The program - organized and funded by Beijing's Tsinghua University and the non-profit Wang Foundation - enlisted 67 American students from 12 universities. The debut partnership, with some 400 Tsinghua attendees, had a mission to eliminate poverty through the implementation of modern educational technology and cross-cultural learning.

"China's growing economy is making a transition from being a labor-intense society to a consumer society," Gbajabiamila said. "It is for this that China seeks to revamp its educational system to ensure that the younger generation is better off and better prepared for urbanization."

In its first year with foreign student participation, SDSU alumna Lauren Weir, economics senior Angela Lee, ISCOR senior Evan Hearnsberger, Asian studies Professor Miguel Llora and six other SDSU students traveled from Beijing to various deeply rural, impoverished counties teaching English to local political officials, teachers, students and, in some cases, villagers.

"These places aren't even on the map, if you try to look for them," said Weir, who returned two weeks ago from traveling in Europe after teaching in China. "They're very, very rural."

Even as each teaching team was paired with a Chinese-speaking Tsinghua liaison who was charged with investigating rural-area energy consumption, financial status and standard of living, total emersion made the language barrier taunting for their American counterparts.

"If there were an Olympic team for charades, I could be on it," Weir said.
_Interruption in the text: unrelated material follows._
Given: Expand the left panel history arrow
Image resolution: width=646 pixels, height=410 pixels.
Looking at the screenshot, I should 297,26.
She said she carried her phrase book at all times in an effort to communicate with her students in Shanyang, a small village nestled in the mountains of central China.

"It was awkward sometimes, since 80 percent of the people were completely interested in American life and the other 20 percent didn't know what (America) was," Llora said.
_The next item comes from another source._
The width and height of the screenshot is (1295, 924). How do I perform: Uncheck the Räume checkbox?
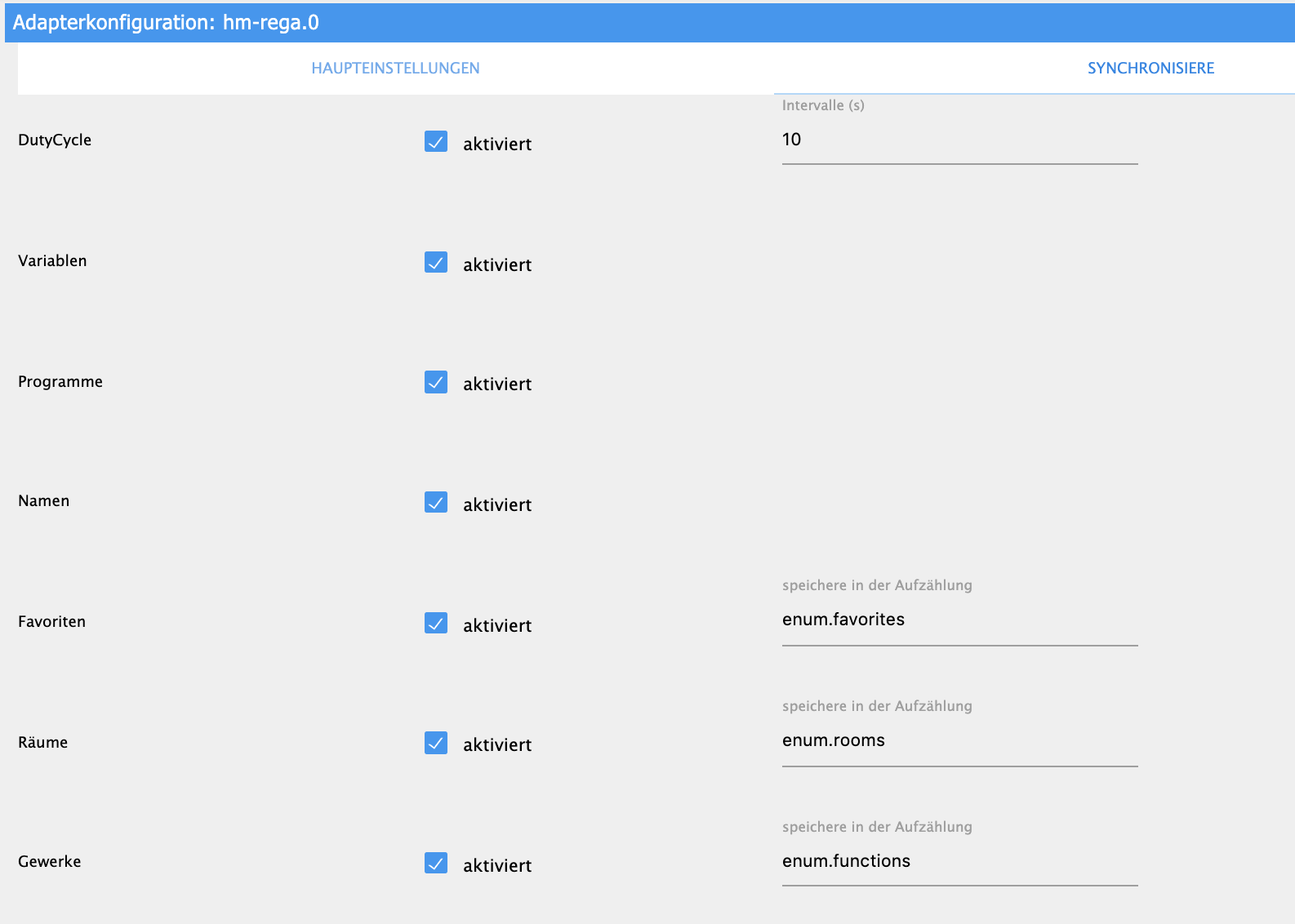pyautogui.click(x=436, y=744)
Lee recalled her unbelieving Anhui province pupils as they asked, eying her black hair and familiar Chinese features, "Are you really American?"
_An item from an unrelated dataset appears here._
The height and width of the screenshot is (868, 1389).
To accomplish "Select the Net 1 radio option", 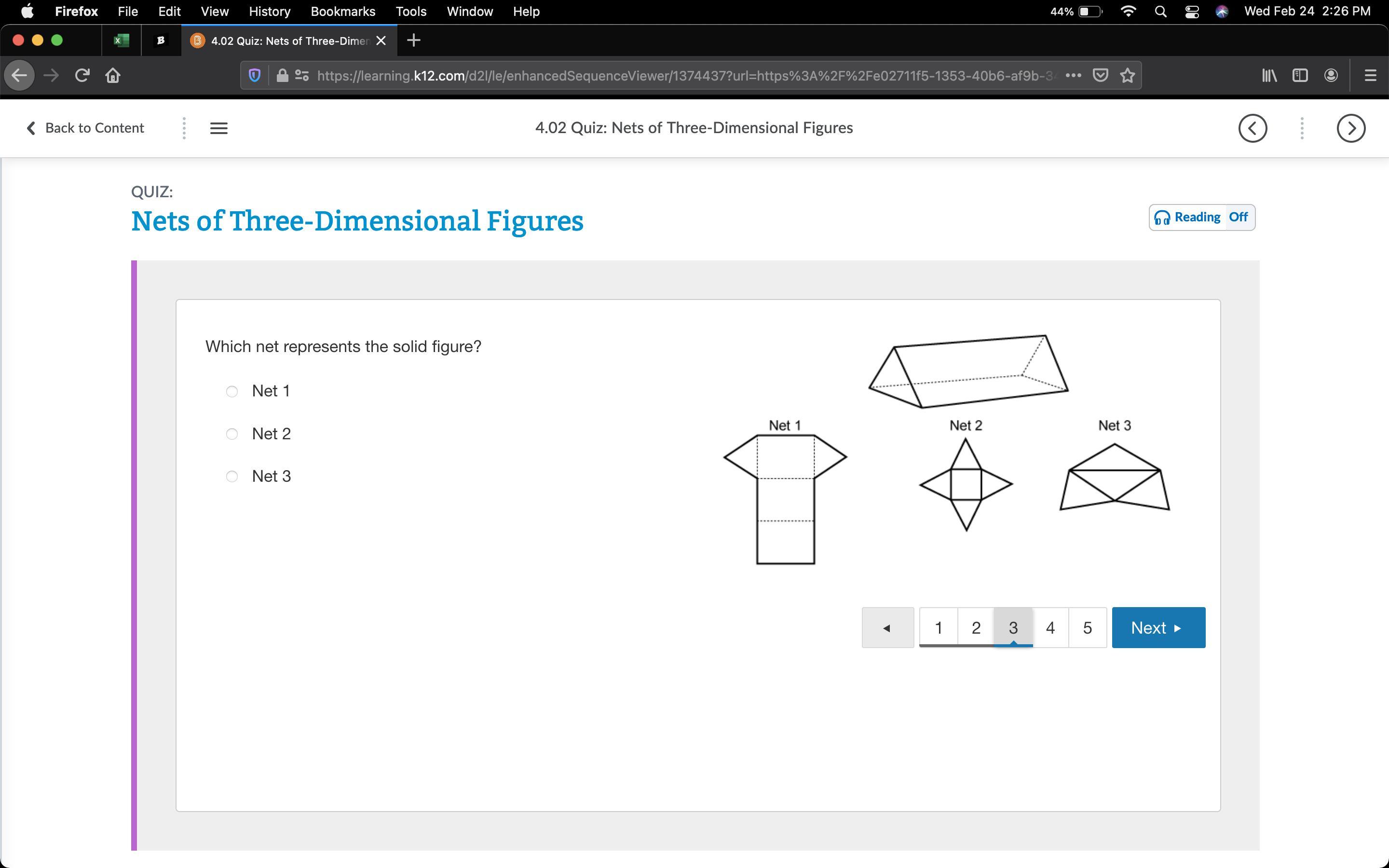I will pos(232,392).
While overcoming the language barrier proved difficult, in many cases, the dialects of differing localities prevented even the Tsinghua University guides from interacting with the SDSU teachers - creating what SDSU participants said were frustrating barriers.

"I was the one taking the initiative to communicate," said Weir, remembering the lack of interaction even among Chinese-English speakers because of dialectical differences.

Such diversity abounded at the county Ethnic Vocational Middle School in southeastern Guangnan County, bordering Vietnam, where Gbajabiamila taught.

Despite a more accelerated classroom environment - outfitted with computers, Internet and projects - bad hygiene in the 12-person residence hall rooms stirred yet more culture shock for Gbajabiamila, who joked about the SDSU participants "not taking showers for two weeks."

While trip criteria and return dates varied for each SDSU participant, their final week ended with leisure time in Beijing, a closing ceremony and other reflective events.

"There were a few infrastructure issues," Llora said of the program's fledgling operations that included lacking Internet and health care for participants.

Remnants of strong anti-Japanese sentiments in deep regions added dimension to an already stretching cultural divide.

"I was pulled aside after being told I held my chopsticks like a Japanese person, in the middle instead of at the top," Weir said. "They told me I must not do that again."

Despite their variety of experiences, the consensus among the SDSU teachers remained unanimously positive.

"Like most experiences, we take the good with the bad and I would not hesitate to go back in an instant," Llora said.

Weir said her goal was to show her students that there can be unity between the Chinese and American students.

"My mission going over there was to show my Chinese students that even though we're totally different, we can all have a great time - the kids I was teaching walked away with that, and they impacted me that way, too," Weir said. "At the end of the day, we all made it to bed - some of us on planks - but we made it to bed. And that's all that really mattered."